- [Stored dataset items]

Segment Open

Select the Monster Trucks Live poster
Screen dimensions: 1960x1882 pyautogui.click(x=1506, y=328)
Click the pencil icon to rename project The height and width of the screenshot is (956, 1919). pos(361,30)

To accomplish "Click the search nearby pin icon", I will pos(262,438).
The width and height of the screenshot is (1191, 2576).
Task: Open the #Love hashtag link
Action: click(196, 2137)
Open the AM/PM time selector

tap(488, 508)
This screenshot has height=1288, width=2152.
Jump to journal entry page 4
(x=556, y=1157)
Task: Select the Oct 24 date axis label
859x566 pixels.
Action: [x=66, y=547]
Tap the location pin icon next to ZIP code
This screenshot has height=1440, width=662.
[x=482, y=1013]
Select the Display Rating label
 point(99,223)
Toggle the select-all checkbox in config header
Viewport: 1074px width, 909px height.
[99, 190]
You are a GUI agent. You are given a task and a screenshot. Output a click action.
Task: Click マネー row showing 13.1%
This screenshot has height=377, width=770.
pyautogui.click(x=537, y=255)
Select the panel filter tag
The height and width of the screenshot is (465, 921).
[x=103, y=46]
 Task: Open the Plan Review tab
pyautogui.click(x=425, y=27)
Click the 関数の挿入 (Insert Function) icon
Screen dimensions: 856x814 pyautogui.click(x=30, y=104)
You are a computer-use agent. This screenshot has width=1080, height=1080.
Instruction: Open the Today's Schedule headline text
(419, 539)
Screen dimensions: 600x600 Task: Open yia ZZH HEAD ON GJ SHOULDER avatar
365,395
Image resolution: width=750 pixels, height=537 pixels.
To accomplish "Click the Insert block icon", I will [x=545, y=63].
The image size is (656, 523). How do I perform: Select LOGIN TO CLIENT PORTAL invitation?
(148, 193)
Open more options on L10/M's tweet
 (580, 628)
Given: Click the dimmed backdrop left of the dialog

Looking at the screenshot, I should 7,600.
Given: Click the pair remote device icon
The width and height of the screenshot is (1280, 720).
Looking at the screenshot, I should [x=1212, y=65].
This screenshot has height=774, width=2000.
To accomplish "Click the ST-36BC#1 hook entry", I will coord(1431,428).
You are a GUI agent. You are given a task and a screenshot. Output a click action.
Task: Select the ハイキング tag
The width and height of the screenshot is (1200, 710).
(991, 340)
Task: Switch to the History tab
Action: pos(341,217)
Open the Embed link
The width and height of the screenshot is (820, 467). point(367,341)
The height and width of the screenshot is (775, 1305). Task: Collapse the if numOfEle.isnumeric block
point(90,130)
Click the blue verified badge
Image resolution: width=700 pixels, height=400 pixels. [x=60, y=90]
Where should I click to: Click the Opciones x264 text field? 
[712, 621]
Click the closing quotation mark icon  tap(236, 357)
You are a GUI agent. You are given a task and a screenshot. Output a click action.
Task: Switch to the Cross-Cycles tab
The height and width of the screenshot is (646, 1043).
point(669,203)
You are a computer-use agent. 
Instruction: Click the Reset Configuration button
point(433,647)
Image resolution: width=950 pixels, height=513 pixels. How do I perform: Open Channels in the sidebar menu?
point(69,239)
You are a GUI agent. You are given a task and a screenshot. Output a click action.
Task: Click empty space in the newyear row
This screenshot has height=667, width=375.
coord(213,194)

Segment Closed

- [Task objective]
Write the entries out once more, exactly as they were given.

- [Answer for the task]
Select the Monster Trucks Live poster
Screen dimensions: 1960x1882 pyautogui.click(x=1506, y=328)
Click the pencil icon to rename project The height and width of the screenshot is (956, 1919). pos(361,30)

To accomplish "Click the search nearby pin icon", I will pos(262,438).
The width and height of the screenshot is (1191, 2576).
Task: Open the #Love hashtag link
Action: click(196, 2137)
Open the AM/PM time selector

tap(488, 508)
This screenshot has height=1288, width=2152.
Jump to journal entry page 4
(x=556, y=1157)
Task: Select the Oct 24 date axis label
859x566 pixels.
Action: [x=66, y=547]
Tap the location pin icon next to ZIP code
This screenshot has height=1440, width=662.
[x=482, y=1013]
Select the Display Rating label
 point(99,223)
Toggle the select-all checkbox in config header
Viewport: 1074px width, 909px height.
[99, 190]
You are a GUI agent. You are given a task and a screenshot. Output a click action.
Task: Click マネー row showing 13.1%
This screenshot has height=377, width=770.
pyautogui.click(x=537, y=255)
Select the panel filter tag
The height and width of the screenshot is (465, 921).
[x=103, y=46]
 Task: Open the Plan Review tab
pyautogui.click(x=425, y=27)
Click the 関数の挿入 (Insert Function) icon
Screen dimensions: 856x814 pyautogui.click(x=30, y=104)
You are a computer-use agent. This screenshot has width=1080, height=1080.
Instruction: Open the Today's Schedule headline text
(419, 539)
Screen dimensions: 600x600 Task: Open yia ZZH HEAD ON GJ SHOULDER avatar
365,395
Image resolution: width=750 pixels, height=537 pixels.
To accomplish "Click the Insert block icon", I will [x=545, y=63].
The image size is (656, 523). How do I perform: Select LOGIN TO CLIENT PORTAL invitation?
(148, 193)
Open more options on L10/M's tweet
 (580, 628)
Given: Click the dimmed backdrop left of the dialog

Looking at the screenshot, I should 7,600.
Given: Click the pair remote device icon
The width and height of the screenshot is (1280, 720).
Looking at the screenshot, I should [x=1212, y=65].
This screenshot has height=774, width=2000.
To accomplish "Click the ST-36BC#1 hook entry", I will coord(1431,428).
You are a GUI agent. You are given a task and a screenshot. Output a click action.
Task: Select the ハイキング tag
The width and height of the screenshot is (1200, 710).
(991, 340)
Task: Switch to the History tab
Action: pos(341,217)
Open the Embed link
The width and height of the screenshot is (820, 467). point(367,341)
The height and width of the screenshot is (775, 1305). Task: Collapse the if numOfEle.isnumeric block
point(90,130)
Click the blue verified badge
Image resolution: width=700 pixels, height=400 pixels. [x=60, y=90]
Where should I click to: Click the Opciones x264 text field? 
[712, 621]
Click the closing quotation mark icon  tap(236, 357)
You are a GUI agent. You are given a task and a screenshot. Output a click action.
Task: Switch to the Cross-Cycles tab
The height and width of the screenshot is (646, 1043).
point(669,203)
You are a computer-use agent. 
Instruction: Click the Reset Configuration button
point(433,647)
Image resolution: width=950 pixels, height=513 pixels. How do I perform: Open Channels in the sidebar menu?
point(69,239)
You are a GUI agent. You are given a task and a screenshot. Output a click action.
Task: Click empty space in the newyear row
This screenshot has height=667, width=375.
coord(213,194)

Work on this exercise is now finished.